● **Assignment 1**
According to the article, in what year did Geoff Morris join London Rowing Club?
● **Assignment 2**
Write out the part of the article that opens with the words containing "Since 1850, many" and closes with "preamble is required.", changing "Holy Grail" to "Golden Fleece" wherever it occurs.

3 March 2022
By Tim Koch
Tim Koch comes to the end of an Arthurian quest.
Since 1850, many ambitious and able scullers have spent a large part of their rowing career trying to win a so-called Pineapple Cup, the prize given every year to the victor in Henley Royal Regatta’s men’s single sculling event, The Diamond Challenge Sculls.
Famously, the common phrase used about a thing or objective that is relentlessly – and usually unsuccessfully – pursued is that it is a “Holy Grail”. This is a reference to the lost Grail or Chalice used by Christ at the Last Supper and that was widely sought by the knights of Arthurian legend as part of a spiritual and physical quest. Wonderfully, I have recently learned that, for a time, Geoff Morris’ chalice-like Pineapple Cup really did become, if not exactly a Holy Grail, then an object of religious significance. Like all good stories, a preamble is required.

It is fairly easy to summarise Geoff Morris’ rowing career because it was as short as it was spectacular. He joined London Rowing Club (LRC), almost certainly as a novice, in 1922. He got into that year’s LRC Thames Cup crew for Henley, and they won two rounds. His talent was noticed by the great “Bossie” Phelps who coached him to finish the 1922 season by winning the single sculls at two very prestigious regattas, Molesey and the Metropolitan.

● **Provided material**
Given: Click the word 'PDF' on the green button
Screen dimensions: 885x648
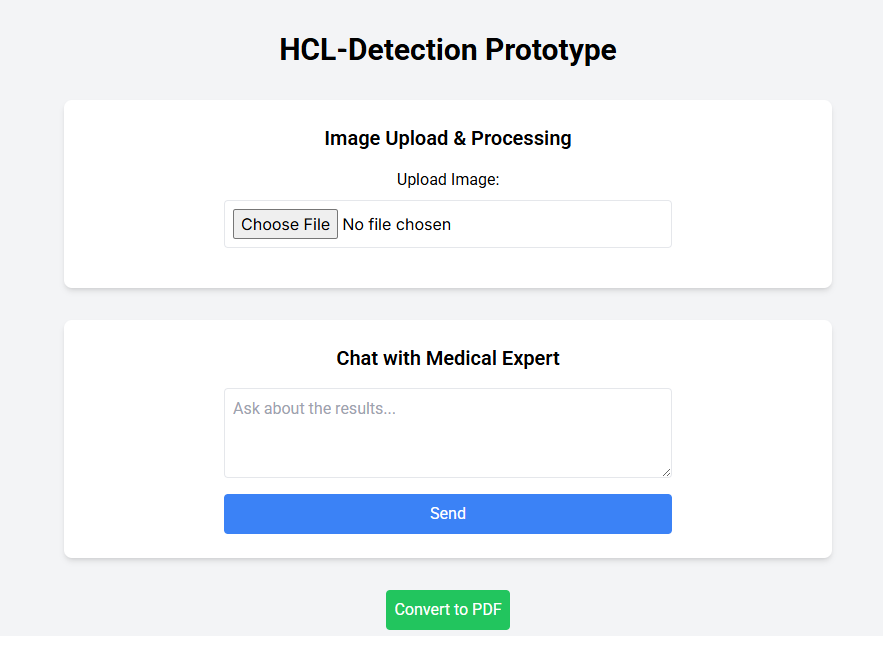Looking at the screenshot, I should [x=486, y=610].
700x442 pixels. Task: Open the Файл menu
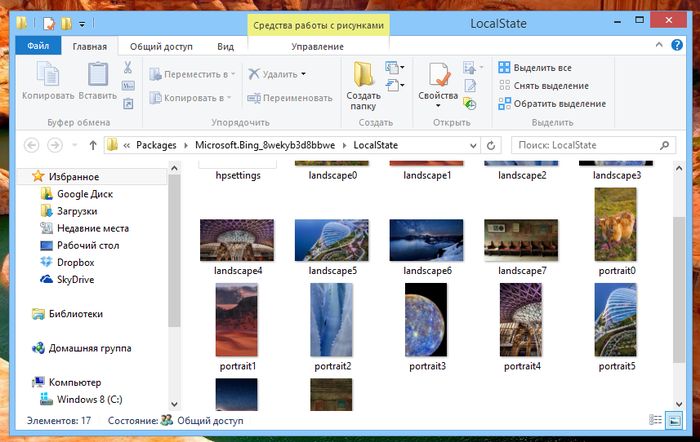coord(38,46)
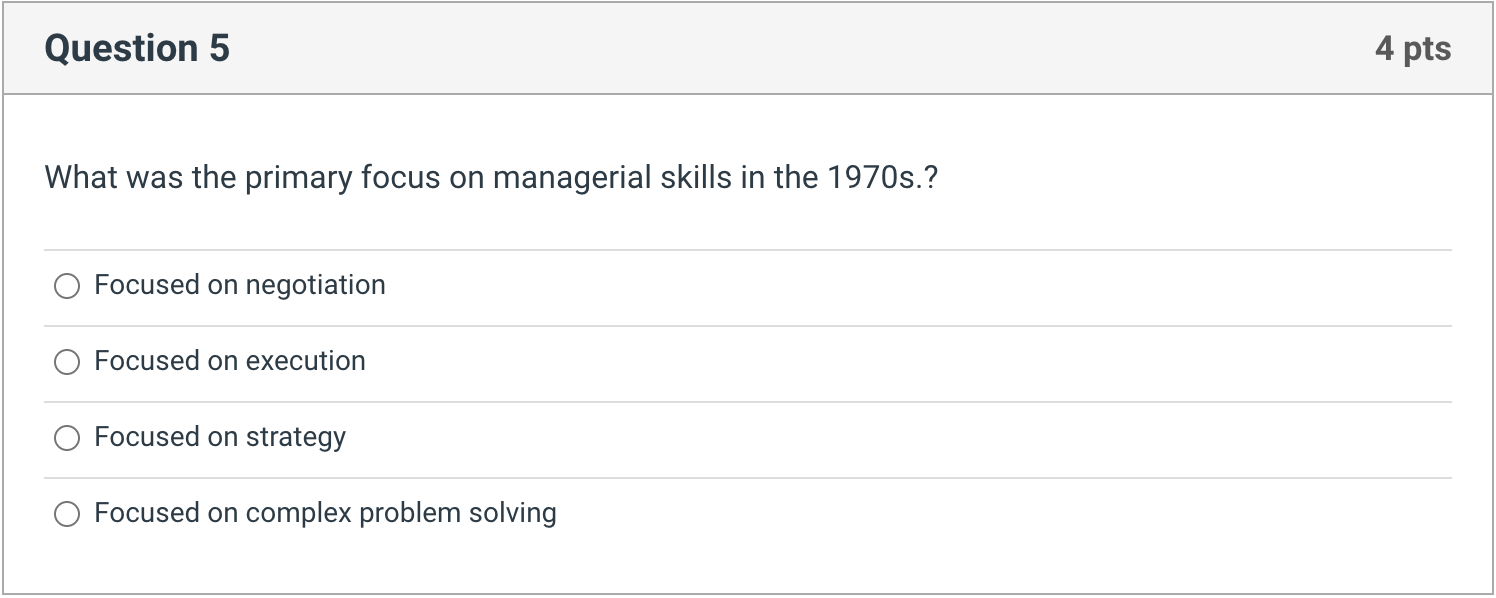Click the 'Focused on complex problem solving' label
The image size is (1496, 598).
pos(324,513)
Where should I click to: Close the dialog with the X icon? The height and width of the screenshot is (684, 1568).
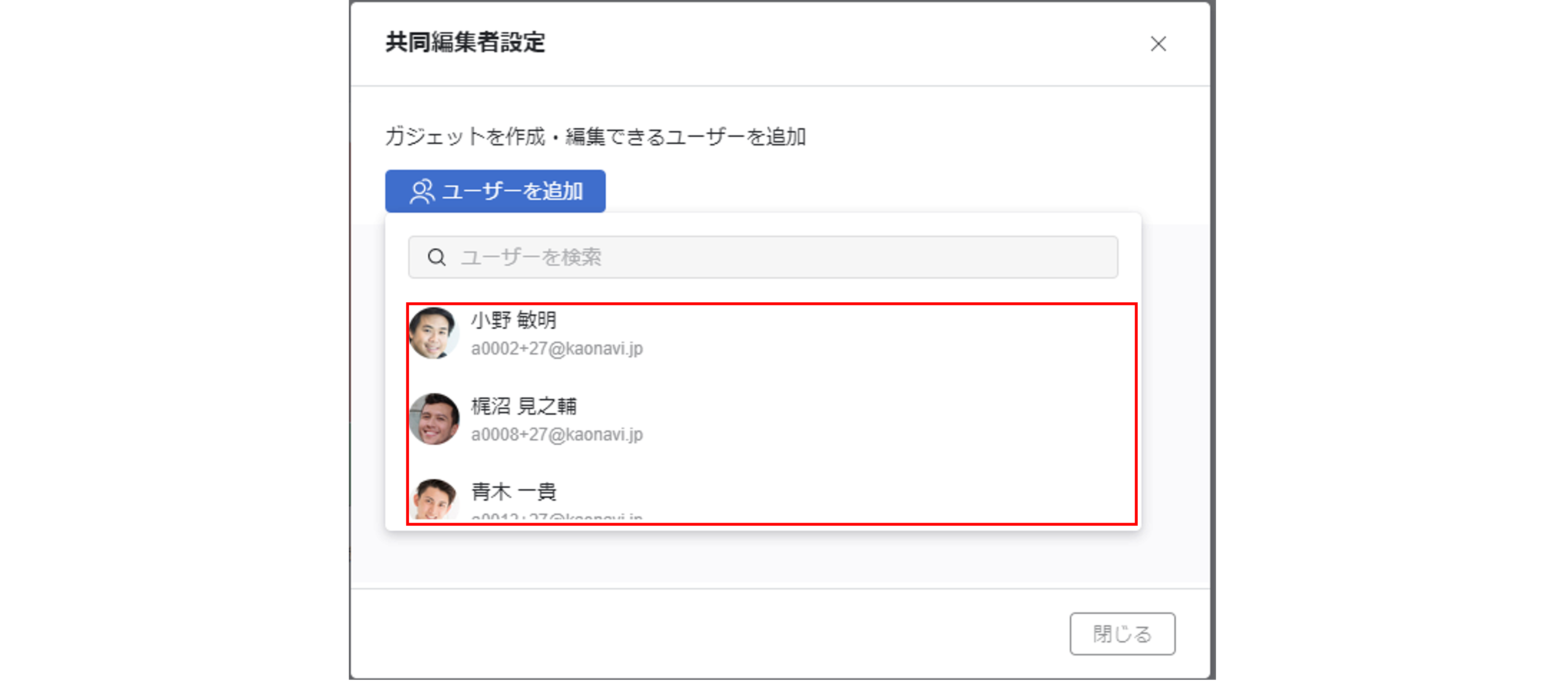[1158, 44]
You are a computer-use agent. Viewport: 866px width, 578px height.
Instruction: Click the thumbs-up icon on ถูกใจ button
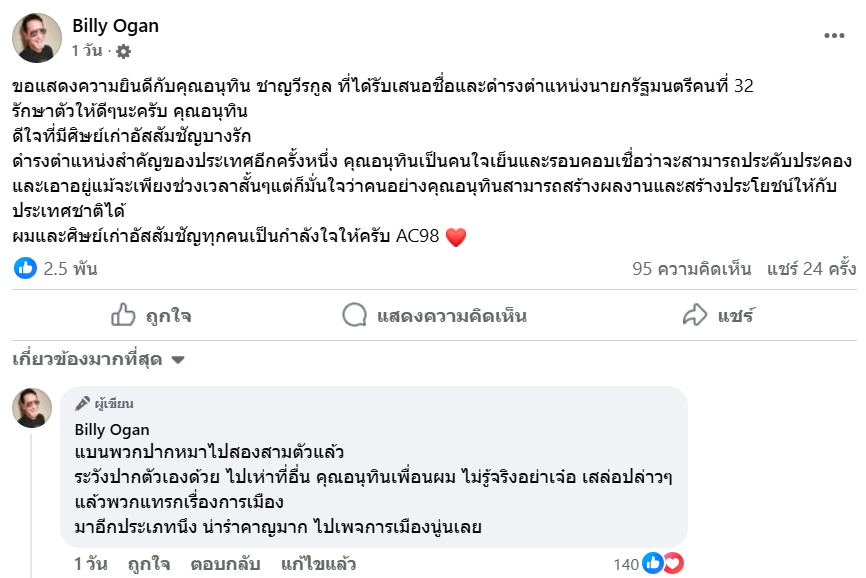pos(123,316)
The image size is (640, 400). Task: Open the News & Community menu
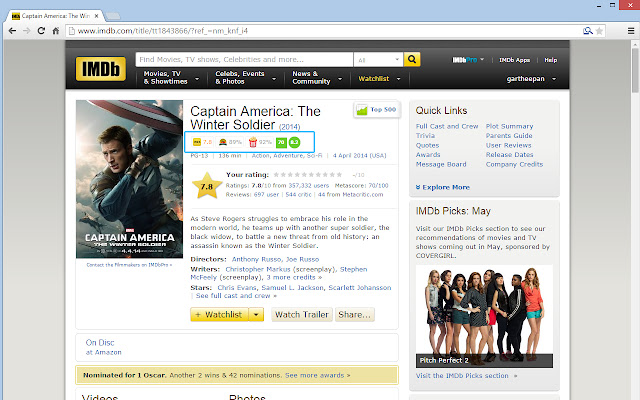point(317,78)
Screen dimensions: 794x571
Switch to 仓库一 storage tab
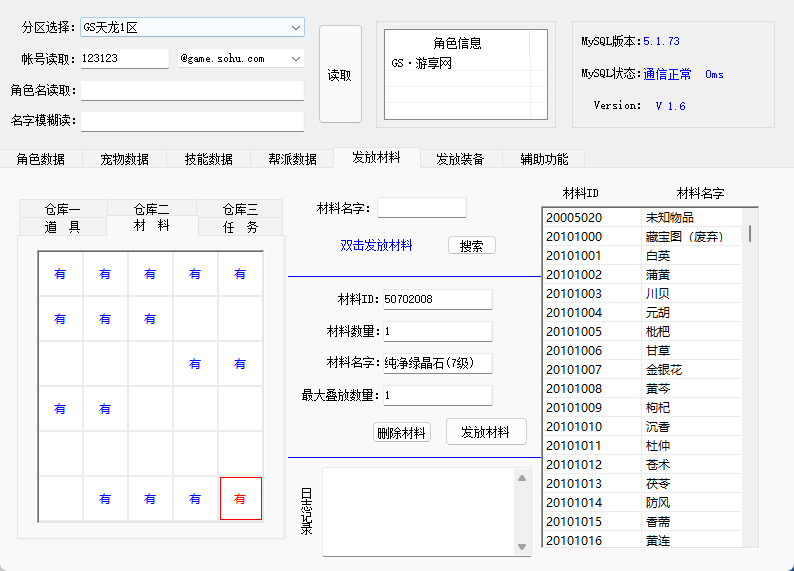[x=62, y=209]
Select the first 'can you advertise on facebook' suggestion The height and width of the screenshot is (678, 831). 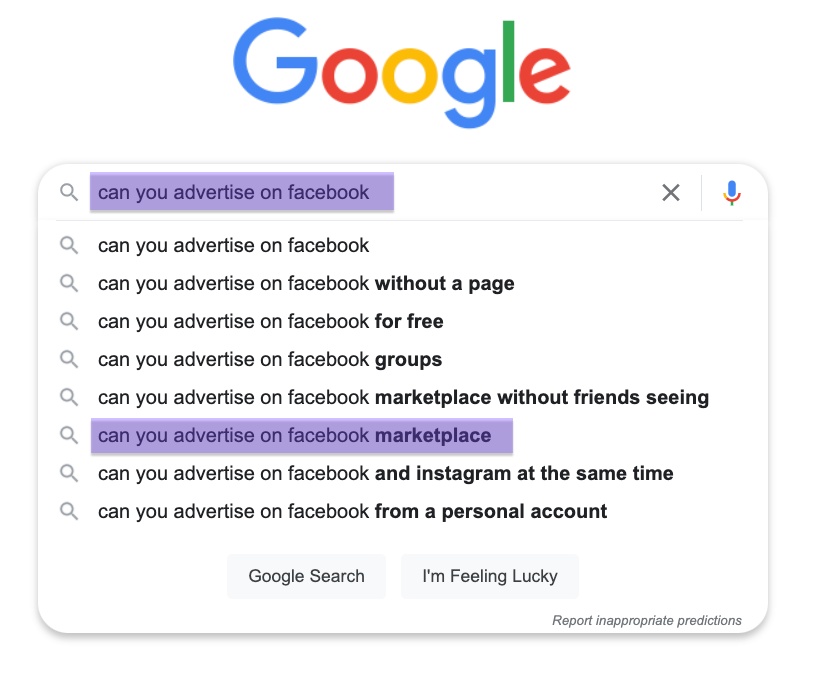[234, 245]
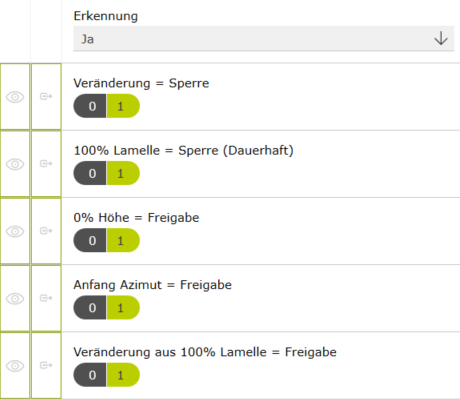Click the output arrow icon for Veränderung = Sperre
The height and width of the screenshot is (399, 460).
tap(46, 97)
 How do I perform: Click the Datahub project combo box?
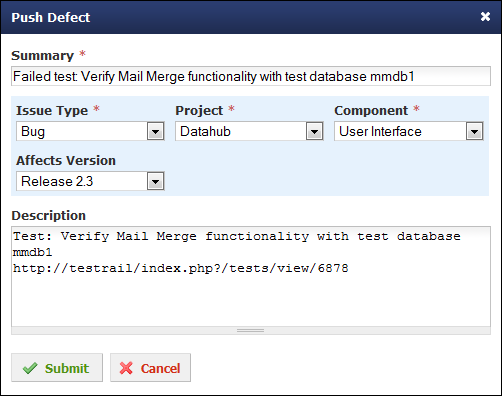click(249, 131)
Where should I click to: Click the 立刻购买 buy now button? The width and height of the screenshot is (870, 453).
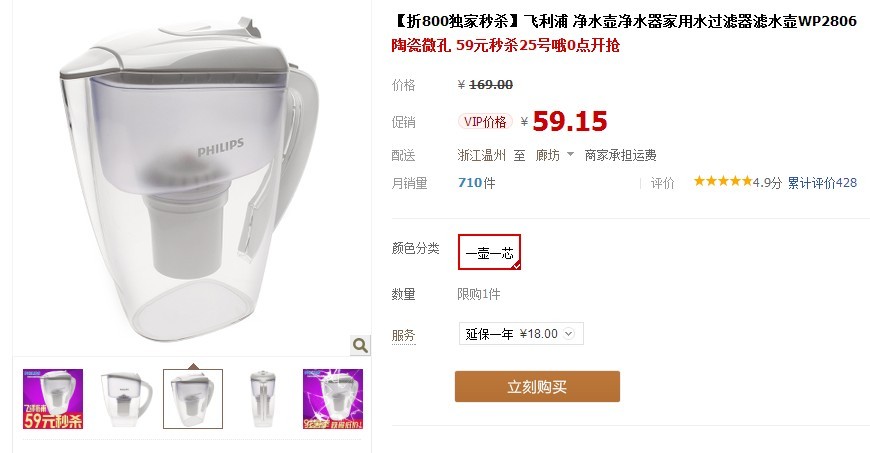[537, 386]
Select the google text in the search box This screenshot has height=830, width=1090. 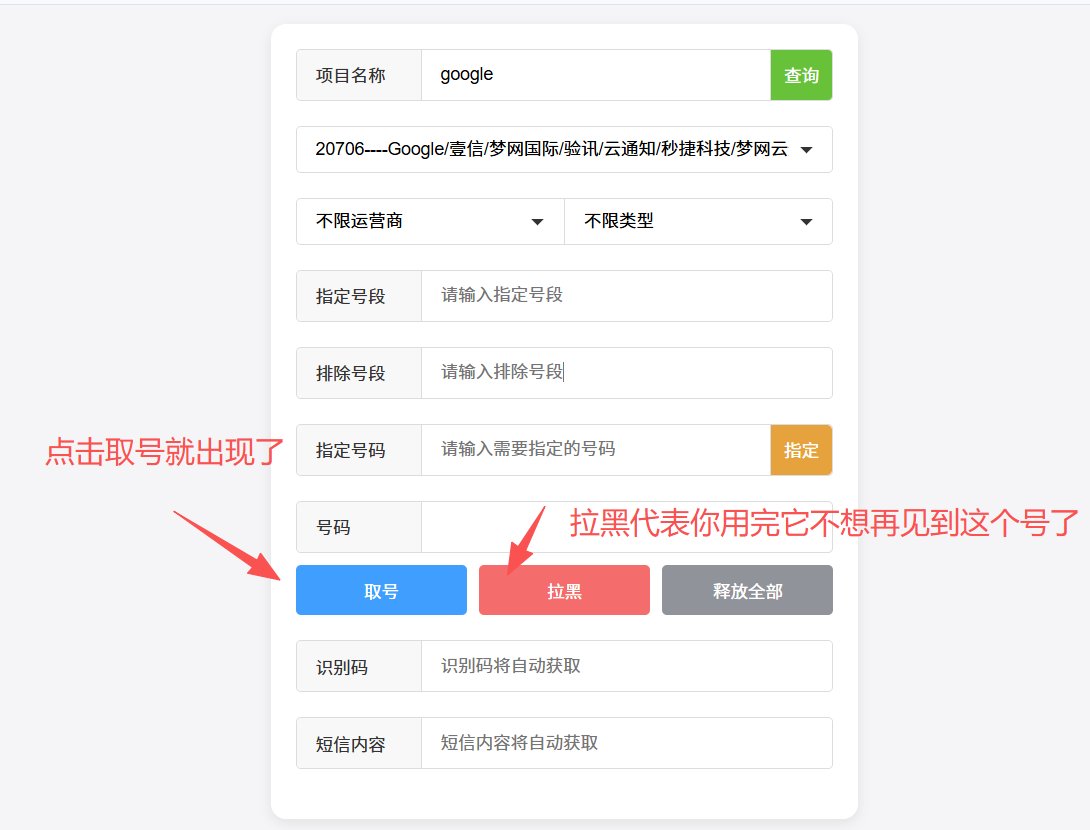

● **Solution 1**
1922

● **Solution 2**
Since 1850, many ambitious and able scullers have spent a large part of their rowing career trying to win a so-called Pineapple Cup, the prize given every year to the victor in Henley Royal Regatta’s men’s single sculling event, The Diamond Challenge Sculls.
Famously, the common phrase used about a thing or objective that is relentlessly – and usually unsuccessfully – pursued is that it is a “Golden Fleece”. This is a reference to the lost Grail or Chalice used by Christ at the Last Supper and that was widely sought by the knights of Arthurian legend as part of a spiritual and physical quest. Wonderfully, I have recently learned that, for a time, Geoff Morris’ chalice-like Pineapple Cup really did become, if not exactly a Golden Fleece, then an object of religious significance. Like all good stories, a preamble is required.